De wereldwijde economische crisis van 1929 had ook tot gevolg dat Brazilië moeilijker industriële producten kon invoeren. In de industrielanden viel de productie sterk terug en daarmee ook de uitvoer.
Om de Braziliaanse economie minder kwetsbaar te maken, begon president Getúlio Vargas (1883-1954) na zijn aantreden in 1930 met een nieuw beleid.
Hoe dat in zijn werk ging, wordt uitgelegd in het eerste fragment van de video.
Kijk de video: van begin tot 6.11 min.
In dit fragment wordt Nicaragua als voorbeeld gebruikt, maar wat over het beleid gezegd wordt, is ook van toepassing op Brazilië.
Tijdens zijn bewind als president dat van 1956 tot 1961 duurde, voegde Juscelino Kubitschek (1902-1976) een nieuw element toe. Hij moedigde buitenlandse multinationale ondernemingen aan om investeringen te doen in Brazilië. Deze ondernemingen maakten niet alleen producten voor de binnenlandse markt, maar steeds meer ook voor de uitvoer, waardoor het exportpakket niet louter uit onbewerkte grondstoffen bestond. Wel bleef het invoerpakket helemaal bestaan uit industriële goederen.
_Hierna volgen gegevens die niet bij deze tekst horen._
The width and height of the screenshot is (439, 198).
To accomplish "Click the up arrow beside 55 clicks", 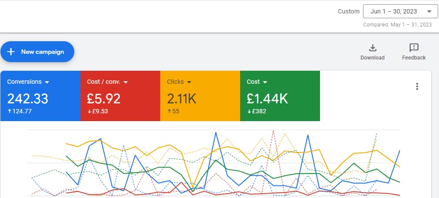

Daarnaast voerde Brazilië steeds meer benzine in omdat er steeds meer motorvoertuigen rondreden.
Vanaf oktober 1973 steeg de prijs van aardolie op de wereldmarkt sterk. De Braziliaanse regering heeft in 1975 het besluit genomen om de teelt van suikerriet te subsidiëren. Suikerriet kan worden gebruikt voor de productie van ethanol, dat net als benzine (bereid uit aardolie), geschikt is als autobrandstof.